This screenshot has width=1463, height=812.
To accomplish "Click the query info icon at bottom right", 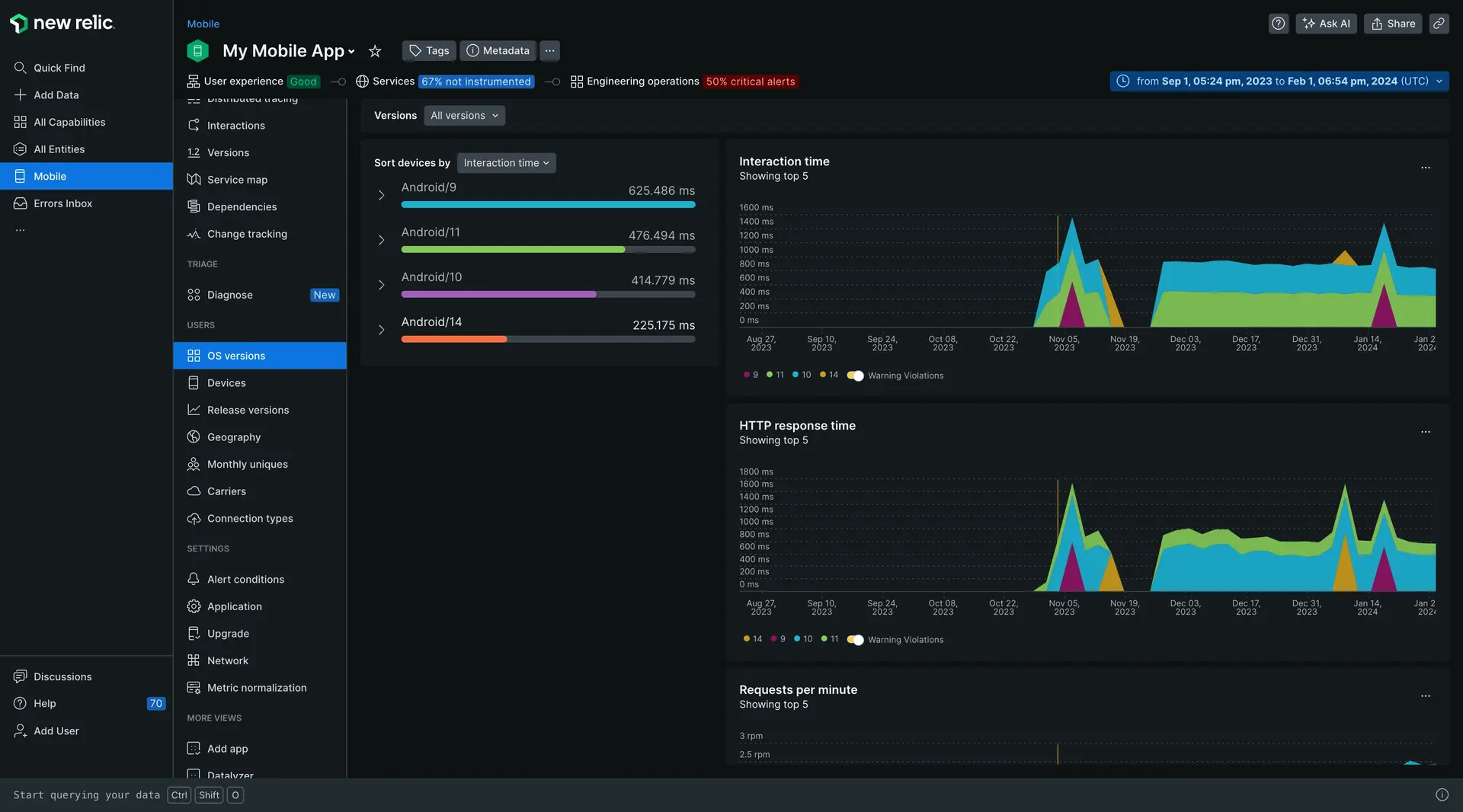I will [1442, 794].

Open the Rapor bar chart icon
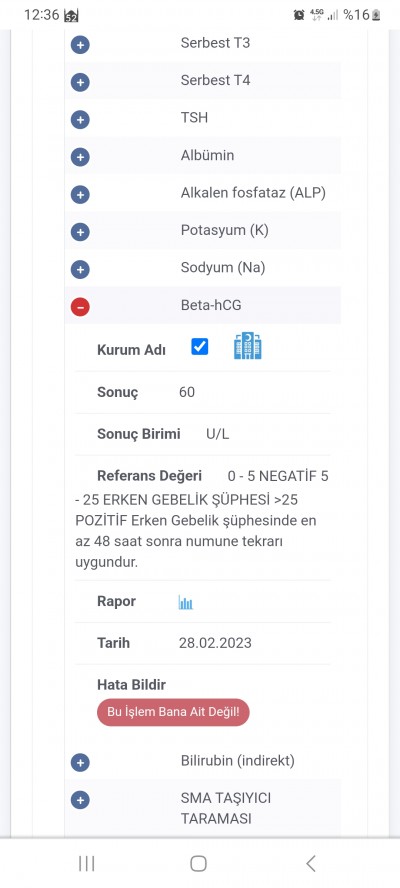[x=185, y=602]
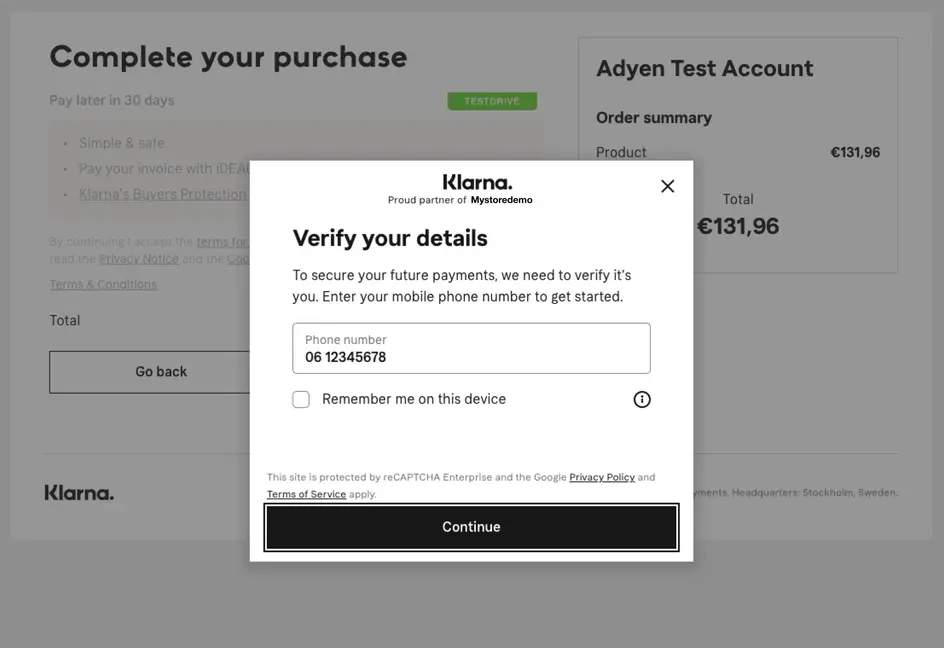Click the Pay later in 30 days label
Screen dimensions: 944x648
(x=113, y=100)
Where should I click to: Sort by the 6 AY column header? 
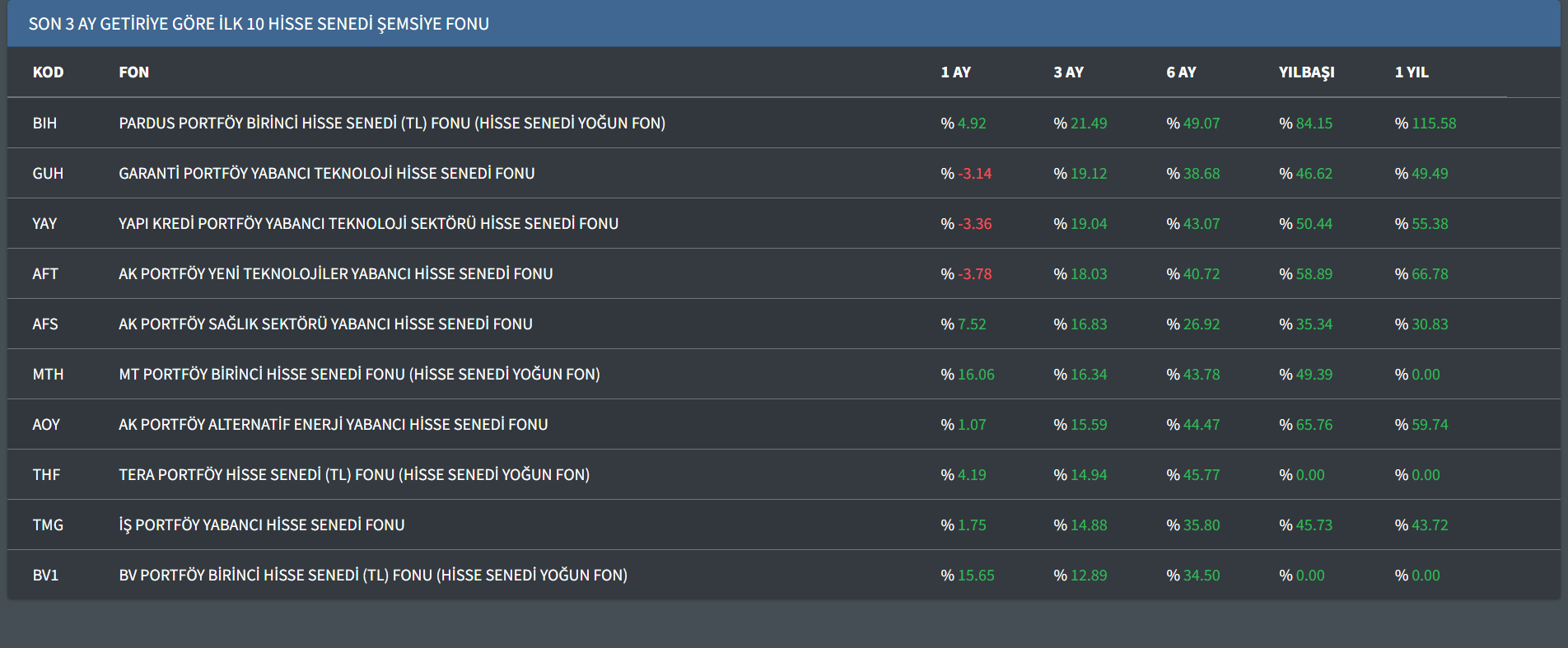point(1181,72)
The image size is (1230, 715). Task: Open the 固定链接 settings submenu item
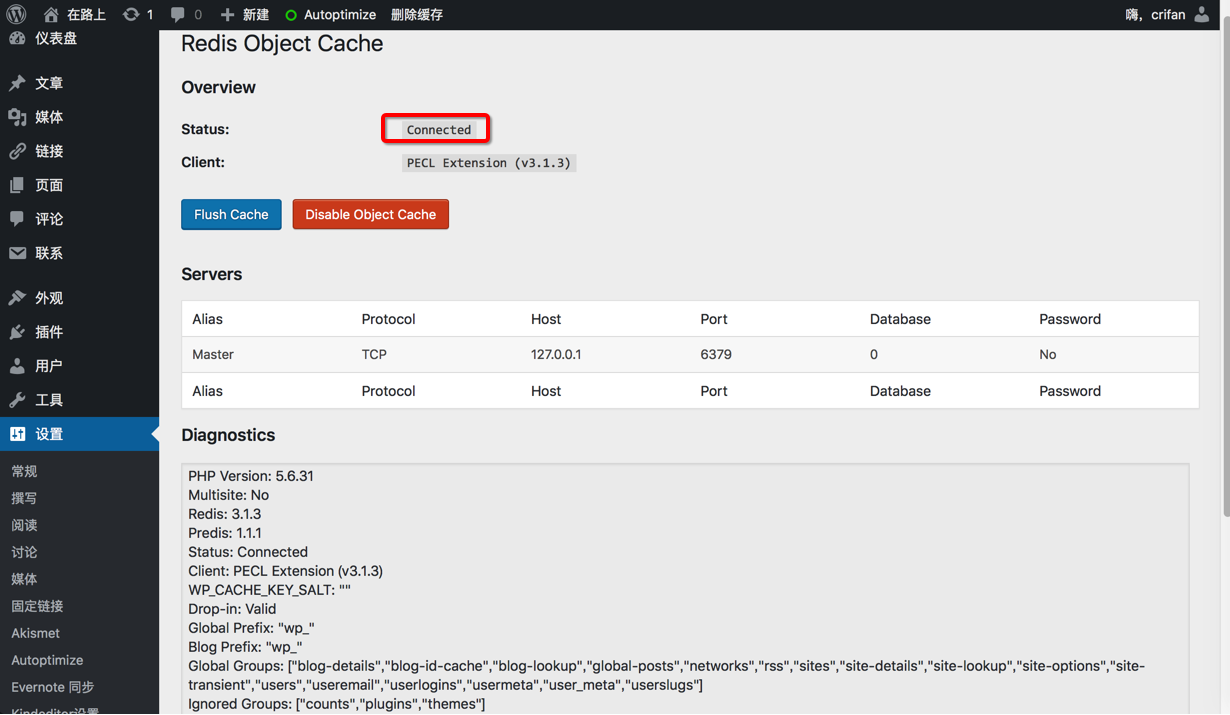(x=37, y=606)
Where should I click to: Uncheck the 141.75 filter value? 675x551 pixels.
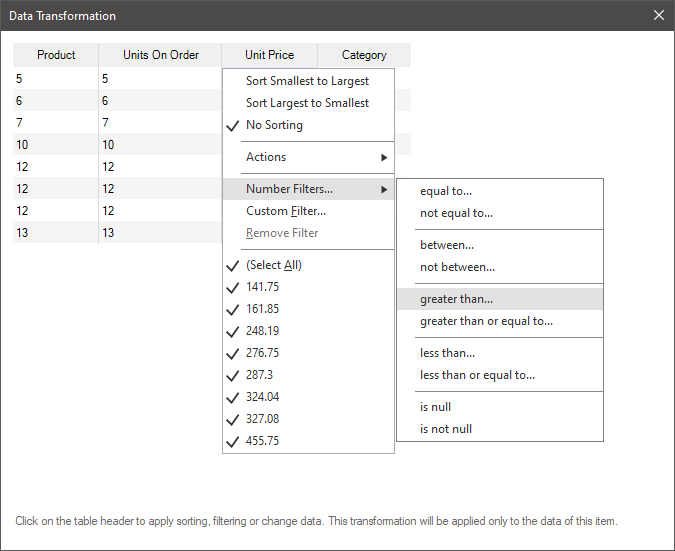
──────────────────────────────
→ Task details: With pictures excluded, restate word for word the lines from the one that contains "Where should I click to: Sort" through the end of the material, inclusive, and nothing more.

→ Your response:
Where should I click to: Sort by the 6 AY column header? 
point(1181,72)
The image size is (1230, 715). Task: Open the 固定链接 settings submenu item
(x=37, y=606)
Where should I click to: Uncheck the 141.75 filter value? 675x551 pixels.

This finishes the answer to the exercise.